A window function performs a calculation across a set of table rows that are related to the current row within a specific "window" or subset of data. This is comparable to the type of calculation that can be done with an aggregate function (such as SUM(), AVG(), COUNT(), etc.).
But unlike regular aggregate functions, use of a window function does not cause rows to become grouped into a single output row — the rows retain their separate identities.
Syntax:
FUNCTION() OVER (PARTITION BY column_name ORDER BY column_name)

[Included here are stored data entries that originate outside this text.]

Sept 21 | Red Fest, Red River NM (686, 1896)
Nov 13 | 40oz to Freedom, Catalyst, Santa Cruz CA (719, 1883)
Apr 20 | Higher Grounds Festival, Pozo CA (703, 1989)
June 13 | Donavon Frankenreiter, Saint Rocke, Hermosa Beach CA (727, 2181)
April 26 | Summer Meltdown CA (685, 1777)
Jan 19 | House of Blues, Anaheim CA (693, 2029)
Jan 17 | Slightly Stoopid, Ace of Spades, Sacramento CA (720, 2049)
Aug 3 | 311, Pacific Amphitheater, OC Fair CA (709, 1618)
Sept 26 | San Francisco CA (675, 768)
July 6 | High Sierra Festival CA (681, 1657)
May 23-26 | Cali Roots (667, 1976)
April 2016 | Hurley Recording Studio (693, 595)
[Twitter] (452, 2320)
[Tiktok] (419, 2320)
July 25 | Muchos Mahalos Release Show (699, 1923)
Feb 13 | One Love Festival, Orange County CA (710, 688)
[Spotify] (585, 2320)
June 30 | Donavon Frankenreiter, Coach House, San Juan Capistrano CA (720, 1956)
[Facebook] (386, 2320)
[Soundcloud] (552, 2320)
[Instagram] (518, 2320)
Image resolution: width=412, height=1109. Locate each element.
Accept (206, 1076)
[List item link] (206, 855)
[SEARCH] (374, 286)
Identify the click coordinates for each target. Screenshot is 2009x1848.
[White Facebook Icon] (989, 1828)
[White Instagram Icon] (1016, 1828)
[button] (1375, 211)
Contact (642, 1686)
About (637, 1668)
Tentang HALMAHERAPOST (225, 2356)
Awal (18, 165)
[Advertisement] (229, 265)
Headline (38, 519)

A window function always has two components. This second part here defines your window:
OVER (PARTITION BY column_name ORDER BY column_name)
Your window here is how you want to be viewing your data when you're applying your function
-
PARTITION BY: divides the result set into groups (optional).
-
ORDER BY: defines the order of processing rows within the partition.
Common Window Functions:
Ranking Functions:
- ROW_NUMBER(): Assigns a unique row number within a partition.
- RANK(): Similar to ROW_NUMBER(), but assigns the same rank to duplicate values, skipping numbers.
- DENSE_RANK(): Like RANK(), but without gaps in numbering.
Aggregate Functions as Window Functions:
- SUM() OVER(): Computes a running total.
- AVG() OVER(): Computes a moving average.
Lag and Lead Functions:
- LAG(): Retrieves the value from a previous row.
- LEAD(): Retrieves the value from the next row.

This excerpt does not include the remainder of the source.